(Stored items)
◆ ◆ ◆ ◆ ◆ ◆ ◆

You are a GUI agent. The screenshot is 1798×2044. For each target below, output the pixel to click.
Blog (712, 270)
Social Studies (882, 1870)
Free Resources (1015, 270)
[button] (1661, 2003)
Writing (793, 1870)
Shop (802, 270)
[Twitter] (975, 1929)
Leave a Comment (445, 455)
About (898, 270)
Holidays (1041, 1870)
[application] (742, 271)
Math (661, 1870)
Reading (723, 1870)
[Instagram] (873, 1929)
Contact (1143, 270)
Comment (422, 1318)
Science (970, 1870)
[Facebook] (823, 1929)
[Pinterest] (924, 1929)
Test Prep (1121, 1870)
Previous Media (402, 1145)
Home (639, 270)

◆ ◆ ◆ ◆ ◆ ◆ ◆

- What you are asked to do: In the records above, return precisely the line containing "Holidays (1041, 1870)" and each line that comes after it, up to the final one.

- Response:
Holidays (1041, 1870)
[application] (742, 271)
Math (661, 1870)
Reading (723, 1870)
[Instagram] (873, 1929)
Contact (1143, 270)
Comment (422, 1318)
Science (970, 1870)
[Facebook] (823, 1929)
[Pinterest] (924, 1929)
Test Prep (1121, 1870)
Previous Media (402, 1145)
Home (639, 270)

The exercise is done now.